Thirty years ago Apple and Microsoft were nascent concepts in the minds of some teenagers working out of a garage in a world where the dial telephone, radio, and three channels on the television served as bastions of human communication. Today, other teenagers have belt sized communication devices that provide instant access to hundreds of informational inputs and outputs the flow of which they deftly handle with a precision that would have seemed alien those 30 years ago. If you take a step back, one can almost see the fusion of man and machine already in the making.

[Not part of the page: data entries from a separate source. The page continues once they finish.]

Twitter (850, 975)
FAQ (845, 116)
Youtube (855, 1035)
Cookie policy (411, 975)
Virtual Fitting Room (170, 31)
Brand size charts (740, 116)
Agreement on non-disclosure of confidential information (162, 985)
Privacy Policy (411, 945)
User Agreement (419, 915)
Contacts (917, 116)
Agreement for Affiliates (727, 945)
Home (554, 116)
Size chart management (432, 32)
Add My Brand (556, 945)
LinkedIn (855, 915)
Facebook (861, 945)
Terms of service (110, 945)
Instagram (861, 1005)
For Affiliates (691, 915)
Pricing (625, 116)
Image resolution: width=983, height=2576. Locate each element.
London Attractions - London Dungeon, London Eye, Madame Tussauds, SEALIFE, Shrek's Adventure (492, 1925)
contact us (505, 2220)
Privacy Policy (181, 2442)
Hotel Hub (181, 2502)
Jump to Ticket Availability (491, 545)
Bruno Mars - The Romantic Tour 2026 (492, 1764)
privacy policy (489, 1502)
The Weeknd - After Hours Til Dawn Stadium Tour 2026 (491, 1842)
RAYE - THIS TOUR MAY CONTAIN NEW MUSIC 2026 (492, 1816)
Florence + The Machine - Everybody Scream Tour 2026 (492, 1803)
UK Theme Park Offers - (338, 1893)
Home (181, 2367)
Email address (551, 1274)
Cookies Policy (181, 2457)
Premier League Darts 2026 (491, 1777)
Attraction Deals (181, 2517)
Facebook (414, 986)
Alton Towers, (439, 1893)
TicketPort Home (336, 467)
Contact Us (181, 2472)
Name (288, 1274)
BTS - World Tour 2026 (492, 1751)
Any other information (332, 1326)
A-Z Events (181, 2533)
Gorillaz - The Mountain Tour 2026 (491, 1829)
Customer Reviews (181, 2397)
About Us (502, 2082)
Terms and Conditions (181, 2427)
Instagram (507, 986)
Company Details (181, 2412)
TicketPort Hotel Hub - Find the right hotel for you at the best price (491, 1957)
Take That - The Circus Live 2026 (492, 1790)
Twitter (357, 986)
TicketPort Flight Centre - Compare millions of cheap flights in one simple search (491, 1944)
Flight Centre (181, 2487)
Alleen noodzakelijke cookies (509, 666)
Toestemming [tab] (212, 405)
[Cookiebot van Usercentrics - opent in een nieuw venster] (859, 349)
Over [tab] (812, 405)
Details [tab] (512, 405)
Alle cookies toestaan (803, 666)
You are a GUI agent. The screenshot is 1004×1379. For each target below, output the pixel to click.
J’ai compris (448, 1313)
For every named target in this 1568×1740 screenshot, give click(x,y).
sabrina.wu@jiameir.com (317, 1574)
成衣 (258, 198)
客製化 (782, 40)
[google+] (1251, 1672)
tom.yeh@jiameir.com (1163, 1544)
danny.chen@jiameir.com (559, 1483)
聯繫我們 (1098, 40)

The manipulation of genetic codes and whole organisms that is the frontier of genetic science seems to be a part of this type of expansion; where change paradoxically provides a foundation in some way for the survival of life- whatever the form. As Harris notes “Considering humanity as a whole, there is nothing about natural selection that suggests our optimal design…we are acquiring the tools that will enable us to attempt our own optimization. Many people think this project is fraught with risk. But is it riskier thanm doing nothing? There may be current threats to civilization that we cannot even perceive, much less resolve at our current level of intelligence. Could any rational strategy be more dangerous than following the whims of nature? This is not to say that our growing capacity to meddle with the human genome couldn’t present some moments of Faustian over-reach. But our fears on this front must be tempered by a sober understanding of how we got here.”

The machinations of humanities probing mind are now taking us beyond the constraints of our own biological evolution. Though fraught with risk and danger, a new world of genetic science with its potential for change, may open the doors to something wondrous.